10 GB of GPU RAM used, and no process listed by nvidia-smi

Currently, the phenomenon shown in the figure below has occurred.

The timing of occurrence is when the reference is finished using pytorch, but the GPU is still being held. So when you turn the reference again, you get “cuda out of memory.”

We looked for similar phenomena as above, and the most similar results are shown on the page below.
(11 GB of GPU RAM used, and no process listed by nvidia-smi)

The way I solved this problem is as follows.

$ sudo nvidia-smi --gpu-reset -i 0

GPU 00000000:02:02.0 is currently in use by another process.
1 device is currently being used by one or more other processes (e.g., Fabric Manager, CUDA application, graphics application such as an X server, or a monitoring application such as another instance of nvidia-smi). Please first kill all processes using this device and all compute applications running in the system.

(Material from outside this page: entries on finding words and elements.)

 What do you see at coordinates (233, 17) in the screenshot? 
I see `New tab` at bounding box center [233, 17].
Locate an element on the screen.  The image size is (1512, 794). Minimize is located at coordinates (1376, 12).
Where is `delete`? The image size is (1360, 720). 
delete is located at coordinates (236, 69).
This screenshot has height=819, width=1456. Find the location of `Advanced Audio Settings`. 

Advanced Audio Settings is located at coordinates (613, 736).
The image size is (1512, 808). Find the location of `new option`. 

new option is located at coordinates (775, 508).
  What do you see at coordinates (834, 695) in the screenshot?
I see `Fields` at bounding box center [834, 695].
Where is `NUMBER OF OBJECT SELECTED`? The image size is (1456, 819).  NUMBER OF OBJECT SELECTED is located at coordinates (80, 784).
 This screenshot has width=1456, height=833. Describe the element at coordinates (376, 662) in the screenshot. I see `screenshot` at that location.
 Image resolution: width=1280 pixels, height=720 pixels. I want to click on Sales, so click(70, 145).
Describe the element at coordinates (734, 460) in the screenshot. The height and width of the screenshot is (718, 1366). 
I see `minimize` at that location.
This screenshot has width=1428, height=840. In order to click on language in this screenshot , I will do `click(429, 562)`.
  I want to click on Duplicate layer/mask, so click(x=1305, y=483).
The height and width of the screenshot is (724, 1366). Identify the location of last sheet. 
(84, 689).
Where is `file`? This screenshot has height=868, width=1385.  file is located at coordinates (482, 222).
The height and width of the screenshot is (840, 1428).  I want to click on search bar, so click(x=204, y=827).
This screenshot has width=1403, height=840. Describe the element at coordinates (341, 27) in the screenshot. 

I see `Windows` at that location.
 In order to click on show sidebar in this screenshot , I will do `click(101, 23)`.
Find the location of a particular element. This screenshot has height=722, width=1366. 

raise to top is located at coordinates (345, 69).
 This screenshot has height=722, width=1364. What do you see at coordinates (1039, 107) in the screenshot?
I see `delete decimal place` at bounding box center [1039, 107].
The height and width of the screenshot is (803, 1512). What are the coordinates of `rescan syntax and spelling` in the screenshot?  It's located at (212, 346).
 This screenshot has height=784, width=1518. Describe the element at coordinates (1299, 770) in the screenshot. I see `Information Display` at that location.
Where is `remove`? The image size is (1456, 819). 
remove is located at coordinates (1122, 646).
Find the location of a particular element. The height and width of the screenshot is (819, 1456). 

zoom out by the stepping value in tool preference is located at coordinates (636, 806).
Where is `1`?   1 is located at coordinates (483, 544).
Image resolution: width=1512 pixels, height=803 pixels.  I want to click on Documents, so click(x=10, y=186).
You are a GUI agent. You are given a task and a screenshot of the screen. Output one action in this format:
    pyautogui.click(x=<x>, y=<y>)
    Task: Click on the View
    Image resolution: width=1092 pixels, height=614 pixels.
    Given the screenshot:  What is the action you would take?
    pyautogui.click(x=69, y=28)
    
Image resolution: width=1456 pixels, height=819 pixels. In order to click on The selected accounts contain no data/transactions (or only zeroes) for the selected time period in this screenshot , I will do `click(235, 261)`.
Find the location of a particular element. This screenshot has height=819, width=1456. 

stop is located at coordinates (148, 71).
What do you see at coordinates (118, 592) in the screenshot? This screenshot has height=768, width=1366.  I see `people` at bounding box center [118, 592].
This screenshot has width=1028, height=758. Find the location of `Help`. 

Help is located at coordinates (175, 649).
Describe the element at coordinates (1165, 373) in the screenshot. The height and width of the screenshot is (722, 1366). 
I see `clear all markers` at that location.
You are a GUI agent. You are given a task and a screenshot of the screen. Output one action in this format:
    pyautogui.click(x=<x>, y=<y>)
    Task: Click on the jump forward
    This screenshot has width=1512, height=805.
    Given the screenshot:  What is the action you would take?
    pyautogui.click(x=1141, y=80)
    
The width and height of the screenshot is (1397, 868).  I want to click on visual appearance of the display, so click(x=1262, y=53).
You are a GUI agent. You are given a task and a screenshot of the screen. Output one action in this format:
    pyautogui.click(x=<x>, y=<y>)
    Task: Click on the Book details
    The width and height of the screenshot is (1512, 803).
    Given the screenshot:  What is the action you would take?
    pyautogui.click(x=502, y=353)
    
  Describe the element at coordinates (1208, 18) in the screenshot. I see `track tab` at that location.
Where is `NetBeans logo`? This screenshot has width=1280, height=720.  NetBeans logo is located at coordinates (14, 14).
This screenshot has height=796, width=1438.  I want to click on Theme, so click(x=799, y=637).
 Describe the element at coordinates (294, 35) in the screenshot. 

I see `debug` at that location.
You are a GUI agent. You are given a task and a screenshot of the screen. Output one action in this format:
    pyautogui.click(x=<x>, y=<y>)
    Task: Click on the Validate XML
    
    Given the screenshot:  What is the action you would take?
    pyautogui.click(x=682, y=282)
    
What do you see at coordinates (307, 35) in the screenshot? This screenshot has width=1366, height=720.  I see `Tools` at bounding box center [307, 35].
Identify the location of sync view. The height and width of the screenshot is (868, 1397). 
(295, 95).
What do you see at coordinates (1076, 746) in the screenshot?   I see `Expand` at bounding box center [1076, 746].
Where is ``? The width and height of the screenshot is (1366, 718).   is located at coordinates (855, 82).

for i in $(sudo lsof /dev/nvidia* | grep python | awk ‘{print $2}’ | sort -u); do kill -9 $i; done
→ Nothing changes

sudo fuser -v /dev/nvidia*
→ Nothing changes

Modify Pytorch Code

  • torch.Apply no_grad()
  • torch.cuda_empty_cache()

I tried the above four methods, but there was no process, but I couldn’t fix the GPU occupancy.

The last method is to reboot, but the same phenomenon occurred continuously when running the reference again upon reboot.

How can we solve this problem?

Thank you.